I've written the following code in C:
#include <stdio.h>
#include <stdlib.h>
#define LEN 100
int main(void)
{
int arr[LEN];
int i;
for (i = 0; i < LEN; i++)
printf("%d ", arr[LEN]);
getchar();
return 0;
}
First, notice I'm deliberately accessing memory which isn't part of the array (the last cell will be in index LEN-1
and I'm accessing arr[LEN]
, not arr[i]
.
The weird result is that when I run the program, it prints all the numbers between 0 to... LEN-1. For exmaple, when LEN defined to be 100 like here, the output is:
0 1 2 ..... 99
Please run the program. Does it happens to you too? I think this is platform-dependant behavior. (If it is relevant, I ran this code on Windows 7.)

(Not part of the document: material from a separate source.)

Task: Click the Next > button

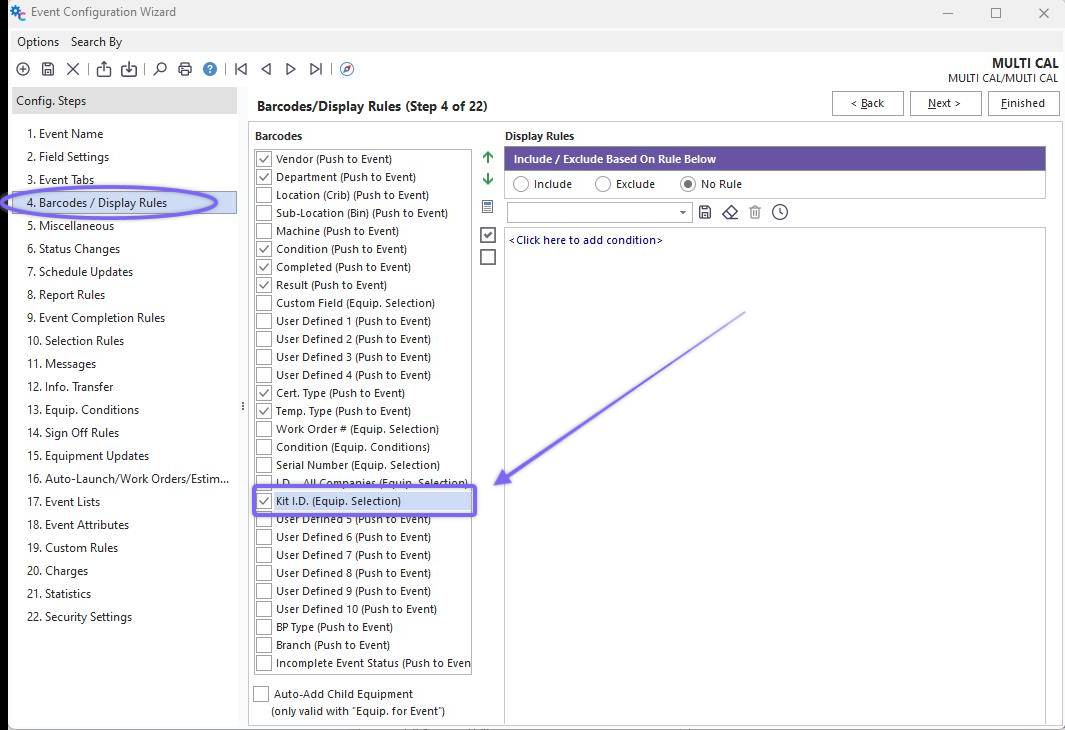Action: click(944, 103)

Why does the value of arr[LEN] change?
The stack is where local variables are kept. Your compiler is using the memory location after the array (arr[LEN]
basically) to keep i
. Therefore you are accidentally printing out i
on each iteration. A different compiler might keep i
somewhere else and you wouldn't see the same thing.

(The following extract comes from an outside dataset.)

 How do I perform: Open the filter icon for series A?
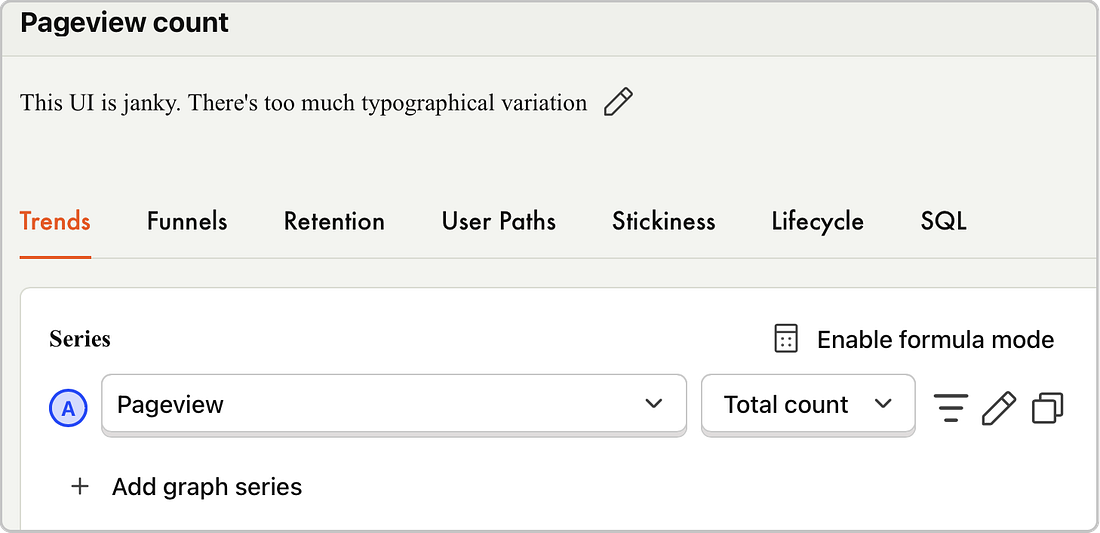tap(951, 407)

To expand on the answers of others, consider the following:
Code
#include <stdio.h>
#include <stdlib.h>
#define LEN 100
int main(void)
{
int i;
int arr[LEN];
printf("&arr[LEN]: %p\n", &arr[LEN]);
printf("&i: %p\n", &i);
return 0;
}
Output
&arr[LEN]: 0x7fff5cf90a74 &i: 0x7fff5cf90a74
On my machine, if i
is declared before arr
, i
and arr[LEN]
have the same address.
Run the following on your machine
#include <stdio.h>
#include <stdlib.h>
#define LEN 100
int main(void)
{
int arr[LEN];
int i;
printf("&arr[LEN]: %p\n", &arr[LEN]);
printf("&i: %p\n", &i);
return 0;
}
You should see something very similar (addresses different, of course) to what I saw.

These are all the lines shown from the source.